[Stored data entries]

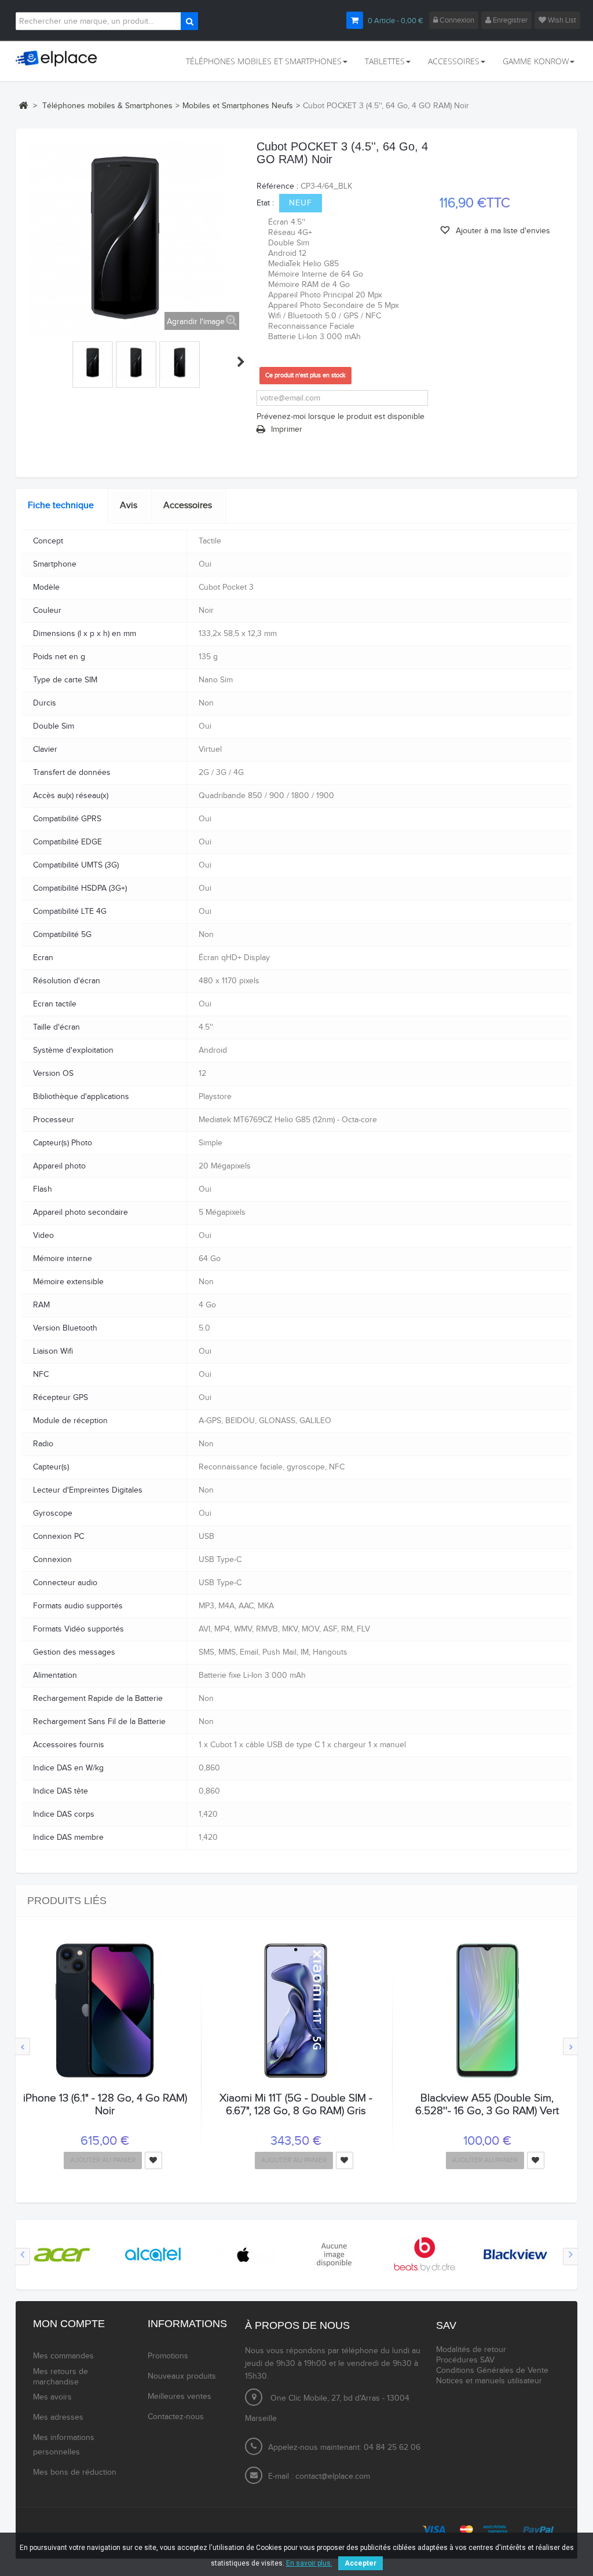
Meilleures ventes (179, 2396)
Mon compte (69, 2323)
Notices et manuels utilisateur (489, 2381)
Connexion (456, 20)
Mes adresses (58, 2417)
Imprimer (286, 429)
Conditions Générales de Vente (492, 2370)
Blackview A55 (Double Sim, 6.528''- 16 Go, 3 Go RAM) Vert (487, 2104)
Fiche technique (61, 505)
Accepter (360, 2563)
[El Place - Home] (60, 58)
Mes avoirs (52, 2397)
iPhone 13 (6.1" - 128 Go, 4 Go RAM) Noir (105, 2104)
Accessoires (187, 505)
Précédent (31, 362)
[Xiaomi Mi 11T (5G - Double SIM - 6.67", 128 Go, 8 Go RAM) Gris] (296, 2010)
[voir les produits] (62, 2254)
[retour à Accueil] (23, 105)
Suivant (241, 362)
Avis (128, 505)
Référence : (277, 186)
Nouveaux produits (182, 2376)
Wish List (561, 20)
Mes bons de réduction (74, 2472)
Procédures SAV (465, 2360)
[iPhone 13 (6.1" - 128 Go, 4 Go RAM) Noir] (105, 2010)
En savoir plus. (309, 2563)
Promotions (168, 2356)
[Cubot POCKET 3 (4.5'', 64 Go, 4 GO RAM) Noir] (92, 362)
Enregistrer (509, 20)
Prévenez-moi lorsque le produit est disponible (340, 416)
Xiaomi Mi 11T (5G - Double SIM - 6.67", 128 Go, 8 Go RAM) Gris (295, 2104)
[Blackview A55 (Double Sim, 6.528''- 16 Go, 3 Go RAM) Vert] (487, 2010)
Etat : (265, 203)
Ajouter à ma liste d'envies (501, 231)
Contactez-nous (176, 2416)
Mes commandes (63, 2356)
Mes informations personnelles (63, 2445)
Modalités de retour (471, 2349)
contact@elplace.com (332, 2476)
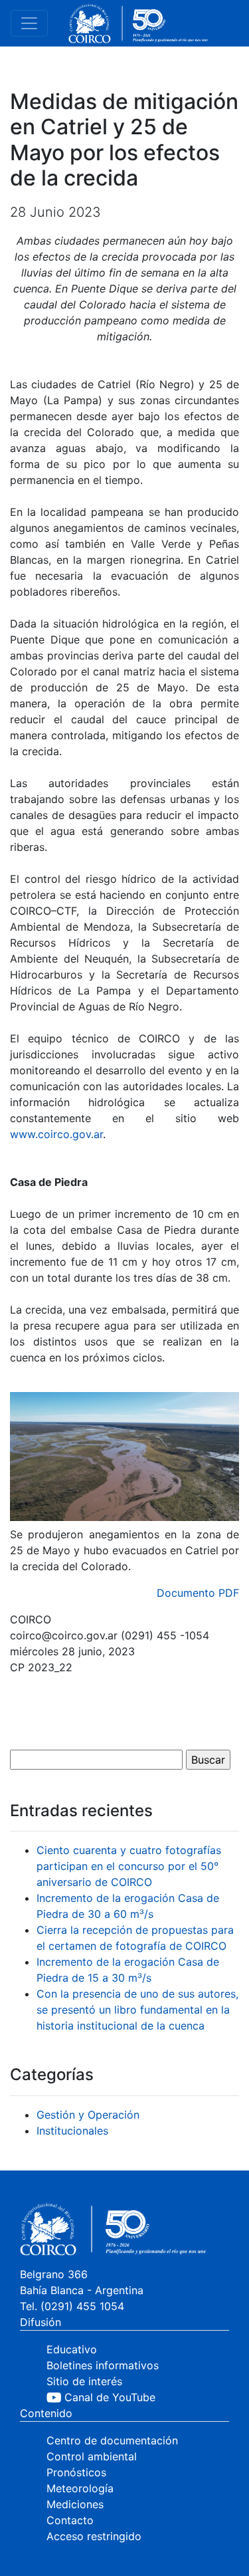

The task: Reproduce precisely the lines of the entries above, from the one containing "Conditions Générales de Vente (492, 2370)" through the final one, both ends included, and omit the pictures.

Result of this task:
Conditions Générales de Vente (492, 2370)
Blackview A55 (Double Sim, 6.528''- 16 Go, 3 Go RAM) Vert (487, 2104)
Fiche technique (61, 505)
Accepter (360, 2563)
[El Place - Home] (60, 58)
Mes avoirs (52, 2397)
iPhone 13 (6.1" - 128 Go, 4 Go RAM) Noir (105, 2104)
Accessoires (187, 505)
Précédent (31, 362)
[Xiaomi Mi 11T (5G - Double SIM - 6.67", 128 Go, 8 Go RAM) Gris] (296, 2010)
[voir les produits] (62, 2254)
[retour à Accueil] (23, 105)
Suivant (241, 362)
Avis (128, 505)
Référence : (277, 186)
Nouveaux produits (182, 2376)
Wish List (561, 20)
Mes bons de réduction (74, 2472)
Procédures SAV (465, 2360)
[iPhone 13 (6.1" - 128 Go, 4 Go RAM) Noir] (105, 2010)
En savoir plus. (309, 2563)
Promotions (168, 2356)
[Cubot POCKET 3 (4.5'', 64 Go, 4 GO RAM) Noir] (92, 362)
Enregistrer (509, 20)
Prévenez-moi lorsque le produit est disponible (340, 416)
Xiaomi Mi 11T (5G - Double SIM - 6.67", 128 Go, 8 Go RAM) Gris (295, 2104)
[Blackview A55 (Double Sim, 6.528''- 16 Go, 3 Go RAM) Vert] (487, 2010)
Etat : (265, 203)
Ajouter à ma liste d'envies (501, 231)
Contactez-nous (176, 2416)
Mes commandes (63, 2356)
Mes informations personnelles (63, 2445)
Modalités de retour (471, 2349)
contact@elplace.com (332, 2476)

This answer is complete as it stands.